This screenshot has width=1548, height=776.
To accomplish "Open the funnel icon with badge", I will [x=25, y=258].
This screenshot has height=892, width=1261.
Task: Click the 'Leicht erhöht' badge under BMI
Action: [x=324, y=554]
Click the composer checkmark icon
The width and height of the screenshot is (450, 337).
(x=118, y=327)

+ + +

- **TASK TO CARRY OUT**:
Copy all of the rows above verbatim, keeping each line as it appears.

- **THE RESULT**:
This screenshot has width=1548, height=776.
To accomplish "Open the funnel icon with badge", I will [x=25, y=258].
This screenshot has height=892, width=1261.
Task: Click the 'Leicht erhöht' badge under BMI
Action: [x=324, y=554]
Click the composer checkmark icon
The width and height of the screenshot is (450, 337).
(x=118, y=327)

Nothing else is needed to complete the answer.